> _Supplied information_:
>>>
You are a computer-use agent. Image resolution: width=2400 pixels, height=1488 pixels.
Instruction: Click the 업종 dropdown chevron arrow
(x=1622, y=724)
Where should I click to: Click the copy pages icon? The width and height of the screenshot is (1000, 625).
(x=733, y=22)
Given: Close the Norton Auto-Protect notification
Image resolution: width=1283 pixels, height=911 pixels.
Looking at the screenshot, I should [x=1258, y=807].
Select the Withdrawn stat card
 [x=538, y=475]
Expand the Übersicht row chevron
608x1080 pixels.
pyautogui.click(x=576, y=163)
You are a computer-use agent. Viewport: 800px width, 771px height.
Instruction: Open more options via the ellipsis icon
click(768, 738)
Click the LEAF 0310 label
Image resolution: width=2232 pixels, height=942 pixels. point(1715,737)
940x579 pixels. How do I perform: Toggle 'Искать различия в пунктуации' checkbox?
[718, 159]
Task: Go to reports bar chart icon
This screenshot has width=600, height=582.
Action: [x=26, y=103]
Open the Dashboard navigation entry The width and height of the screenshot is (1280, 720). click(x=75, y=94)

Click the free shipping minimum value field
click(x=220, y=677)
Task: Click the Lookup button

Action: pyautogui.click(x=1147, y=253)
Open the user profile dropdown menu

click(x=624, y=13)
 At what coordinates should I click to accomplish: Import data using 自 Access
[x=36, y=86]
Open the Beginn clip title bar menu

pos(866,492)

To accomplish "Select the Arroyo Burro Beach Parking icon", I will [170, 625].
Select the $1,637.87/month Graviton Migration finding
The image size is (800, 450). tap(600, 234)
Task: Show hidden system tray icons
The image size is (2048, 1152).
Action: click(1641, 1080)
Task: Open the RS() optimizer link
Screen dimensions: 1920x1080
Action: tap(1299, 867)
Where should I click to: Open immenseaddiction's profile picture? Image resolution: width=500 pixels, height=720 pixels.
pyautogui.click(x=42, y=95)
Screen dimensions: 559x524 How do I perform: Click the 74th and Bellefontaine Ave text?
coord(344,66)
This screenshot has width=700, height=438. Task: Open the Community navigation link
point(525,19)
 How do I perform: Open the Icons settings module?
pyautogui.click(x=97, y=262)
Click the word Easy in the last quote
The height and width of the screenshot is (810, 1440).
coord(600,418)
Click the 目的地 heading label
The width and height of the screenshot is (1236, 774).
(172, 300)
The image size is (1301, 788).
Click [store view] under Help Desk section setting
<<<
> _Exercise prompt_: Which lines of the records above contain the string "resolution"? Show each one in full, and treat case as significant.

> _Task output_:
You are a computer-use agent. Image resolution: width=2400 pixels, height=1488 pixels.
Image resolution: width=1283 pixels, height=911 pixels.
Image resolution: width=2232 pixels, height=942 pixels. point(1715,737)
Where should I click to: Open immenseaddiction's profile picture? Image resolution: width=500 pixels, height=720 pixels.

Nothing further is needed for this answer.